Stated problem — Copy out every one of the records below word for word, keeping each line as it stands.

%%

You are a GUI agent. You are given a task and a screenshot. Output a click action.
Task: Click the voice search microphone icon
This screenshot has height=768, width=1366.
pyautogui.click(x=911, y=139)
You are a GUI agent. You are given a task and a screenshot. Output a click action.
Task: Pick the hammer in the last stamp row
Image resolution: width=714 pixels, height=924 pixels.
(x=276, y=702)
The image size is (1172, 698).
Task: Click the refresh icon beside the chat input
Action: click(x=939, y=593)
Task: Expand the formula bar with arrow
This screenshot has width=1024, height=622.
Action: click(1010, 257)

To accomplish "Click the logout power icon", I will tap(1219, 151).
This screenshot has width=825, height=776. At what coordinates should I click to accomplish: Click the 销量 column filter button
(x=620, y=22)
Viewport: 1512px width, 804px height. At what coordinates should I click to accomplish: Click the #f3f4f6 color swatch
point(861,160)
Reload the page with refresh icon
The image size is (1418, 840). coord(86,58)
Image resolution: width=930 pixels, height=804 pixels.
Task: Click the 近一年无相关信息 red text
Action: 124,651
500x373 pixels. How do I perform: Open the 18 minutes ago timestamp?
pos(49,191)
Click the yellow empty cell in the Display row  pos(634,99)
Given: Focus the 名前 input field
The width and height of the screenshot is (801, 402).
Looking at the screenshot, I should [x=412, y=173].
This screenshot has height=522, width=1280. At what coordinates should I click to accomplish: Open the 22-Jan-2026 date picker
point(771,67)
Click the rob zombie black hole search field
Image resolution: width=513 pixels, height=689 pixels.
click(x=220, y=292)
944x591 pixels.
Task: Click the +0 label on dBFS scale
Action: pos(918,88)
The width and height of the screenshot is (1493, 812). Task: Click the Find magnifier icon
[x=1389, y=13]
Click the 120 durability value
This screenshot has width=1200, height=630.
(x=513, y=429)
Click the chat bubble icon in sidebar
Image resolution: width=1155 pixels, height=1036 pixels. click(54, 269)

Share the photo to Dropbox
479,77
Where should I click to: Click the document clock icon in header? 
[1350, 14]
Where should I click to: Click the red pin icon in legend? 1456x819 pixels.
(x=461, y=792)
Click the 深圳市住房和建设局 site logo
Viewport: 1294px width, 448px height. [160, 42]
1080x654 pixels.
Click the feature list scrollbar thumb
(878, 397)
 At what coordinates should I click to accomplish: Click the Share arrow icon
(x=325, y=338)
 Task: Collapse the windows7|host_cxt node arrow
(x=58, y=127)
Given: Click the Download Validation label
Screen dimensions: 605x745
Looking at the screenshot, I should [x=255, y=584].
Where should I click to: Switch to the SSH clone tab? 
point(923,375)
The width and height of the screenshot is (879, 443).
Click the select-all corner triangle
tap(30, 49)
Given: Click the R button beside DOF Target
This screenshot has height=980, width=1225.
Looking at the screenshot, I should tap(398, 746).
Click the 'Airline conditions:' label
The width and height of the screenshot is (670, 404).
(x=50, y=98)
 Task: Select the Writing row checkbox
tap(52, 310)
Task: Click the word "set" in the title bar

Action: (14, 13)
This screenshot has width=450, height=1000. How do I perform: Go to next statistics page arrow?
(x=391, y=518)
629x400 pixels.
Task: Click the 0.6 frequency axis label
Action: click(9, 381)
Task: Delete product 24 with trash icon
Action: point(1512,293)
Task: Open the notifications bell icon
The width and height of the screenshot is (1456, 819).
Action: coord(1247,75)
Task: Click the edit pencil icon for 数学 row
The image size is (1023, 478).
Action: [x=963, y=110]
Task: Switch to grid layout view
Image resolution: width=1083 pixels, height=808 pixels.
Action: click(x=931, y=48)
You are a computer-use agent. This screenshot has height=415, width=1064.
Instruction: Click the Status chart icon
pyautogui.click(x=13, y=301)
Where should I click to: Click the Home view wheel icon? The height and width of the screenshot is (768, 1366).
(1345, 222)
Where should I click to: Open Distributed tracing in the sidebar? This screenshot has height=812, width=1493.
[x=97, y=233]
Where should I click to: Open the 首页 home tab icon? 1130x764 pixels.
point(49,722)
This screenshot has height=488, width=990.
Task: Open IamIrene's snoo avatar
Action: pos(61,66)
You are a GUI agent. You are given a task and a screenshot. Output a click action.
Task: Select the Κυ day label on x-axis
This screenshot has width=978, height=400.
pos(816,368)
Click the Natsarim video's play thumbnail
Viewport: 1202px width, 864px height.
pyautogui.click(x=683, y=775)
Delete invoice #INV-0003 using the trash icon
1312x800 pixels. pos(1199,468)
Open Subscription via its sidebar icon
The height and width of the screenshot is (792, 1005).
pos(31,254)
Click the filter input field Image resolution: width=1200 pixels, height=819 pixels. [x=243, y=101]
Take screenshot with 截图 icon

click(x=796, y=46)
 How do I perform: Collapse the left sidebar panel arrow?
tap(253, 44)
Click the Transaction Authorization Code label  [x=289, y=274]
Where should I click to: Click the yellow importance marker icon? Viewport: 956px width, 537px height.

%%

Solution for this task —
You are a GUI agent. You are given a task and a screenshot. Output a click action.
Task: Click the voice search microphone icon
This screenshot has height=768, width=1366.
pyautogui.click(x=911, y=139)
You are a GUI agent. You are given a task and a screenshot. Output a click action.
Task: Pick the hammer in the last stamp row
Image resolution: width=714 pixels, height=924 pixels.
(x=276, y=702)
The image size is (1172, 698).
Task: Click the refresh icon beside the chat input
Action: click(x=939, y=593)
Task: Expand the formula bar with arrow
This screenshot has width=1024, height=622.
Action: click(1010, 257)

To accomplish "Click the logout power icon", I will tap(1219, 151).
This screenshot has width=825, height=776. At what coordinates should I click to accomplish: Click the 销量 column filter button
(x=620, y=22)
Viewport: 1512px width, 804px height. At what coordinates should I click to accomplish: Click the #f3f4f6 color swatch
point(861,160)
Reload the page with refresh icon
The image size is (1418, 840). coord(86,58)
Image resolution: width=930 pixels, height=804 pixels.
Task: Click the 近一年无相关信息 red text
Action: 124,651
500x373 pixels. How do I perform: Open the 18 minutes ago timestamp?
pos(49,191)
Click the yellow empty cell in the Display row  pos(634,99)
Given: Focus the 名前 input field
The width and height of the screenshot is (801, 402).
Looking at the screenshot, I should [x=412, y=173].
This screenshot has height=522, width=1280. At what coordinates should I click to accomplish: Open the 22-Jan-2026 date picker
point(771,67)
Click the rob zombie black hole search field
Image resolution: width=513 pixels, height=689 pixels.
click(x=220, y=292)
944x591 pixels.
Task: Click the +0 label on dBFS scale
Action: pos(918,88)
The width and height of the screenshot is (1493, 812). Task: Click the Find magnifier icon
[x=1389, y=13]
Click the 120 durability value
This screenshot has width=1200, height=630.
(x=513, y=429)
Click the chat bubble icon in sidebar
Image resolution: width=1155 pixels, height=1036 pixels. click(54, 269)

Share the photo to Dropbox
479,77
Where should I click to: Click the document clock icon in header? 
[1350, 14]
Where should I click to: Click the red pin icon in legend? 1456x819 pixels.
(x=461, y=792)
Click the 深圳市住房和建设局 site logo
Viewport: 1294px width, 448px height. [160, 42]
1080x654 pixels.
Click the feature list scrollbar thumb
(878, 397)
 At what coordinates should I click to accomplish: Click the Share arrow icon
(x=325, y=338)
 Task: Collapse the windows7|host_cxt node arrow
(x=58, y=127)
Given: Click the Download Validation label
Screen dimensions: 605x745
Looking at the screenshot, I should [x=255, y=584].
Where should I click to: Switch to the SSH clone tab? 
point(923,375)
The width and height of the screenshot is (879, 443).
Click the select-all corner triangle
tap(30, 49)
Given: Click the R button beside DOF Target
This screenshot has height=980, width=1225.
Looking at the screenshot, I should tap(398, 746).
Click the 'Airline conditions:' label
The width and height of the screenshot is (670, 404).
(x=50, y=98)
 Task: Select the Writing row checkbox
tap(52, 310)
Task: Click the word "set" in the title bar

Action: (14, 13)
This screenshot has width=450, height=1000. How do I perform: Go to next statistics page arrow?
(x=391, y=518)
629x400 pixels.
Task: Click the 0.6 frequency axis label
Action: click(9, 381)
Task: Delete product 24 with trash icon
Action: point(1512,293)
Task: Open the notifications bell icon
The width and height of the screenshot is (1456, 819).
Action: coord(1247,75)
Task: Click the edit pencil icon for 数学 row
The image size is (1023, 478).
Action: [x=963, y=110]
Task: Switch to grid layout view
Image resolution: width=1083 pixels, height=808 pixels.
Action: click(x=931, y=48)
You are a computer-use agent. This screenshot has height=415, width=1064.
Instruction: Click the Status chart icon
pyautogui.click(x=13, y=301)
Where should I click to: Click the Home view wheel icon? The height and width of the screenshot is (768, 1366).
(1345, 222)
Where should I click to: Open Distributed tracing in the sidebar? This screenshot has height=812, width=1493.
[x=97, y=233]
Where should I click to: Open the 首页 home tab icon? 1130x764 pixels.
point(49,722)
This screenshot has height=488, width=990.
Task: Open IamIrene's snoo avatar
Action: pos(61,66)
You are a GUI agent. You are given a task and a screenshot. Output a click action.
Task: Select the Κυ day label on x-axis
This screenshot has width=978, height=400.
pos(816,368)
Click the Natsarim video's play thumbnail
Viewport: 1202px width, 864px height.
pyautogui.click(x=683, y=775)
Delete invoice #INV-0003 using the trash icon
1312x800 pixels. pos(1199,468)
Open Subscription via its sidebar icon
The height and width of the screenshot is (792, 1005).
pos(31,254)
Click the filter input field Image resolution: width=1200 pixels, height=819 pixels. [x=243, y=101]
Take screenshot with 截图 icon

click(x=796, y=46)
 How do I perform: Collapse the left sidebar panel arrow?
tap(253, 44)
Click the Transaction Authorization Code label  [x=289, y=274]
Where should I click to: Click the yellow importance marker icon? Viewport: 956px width, 537px height.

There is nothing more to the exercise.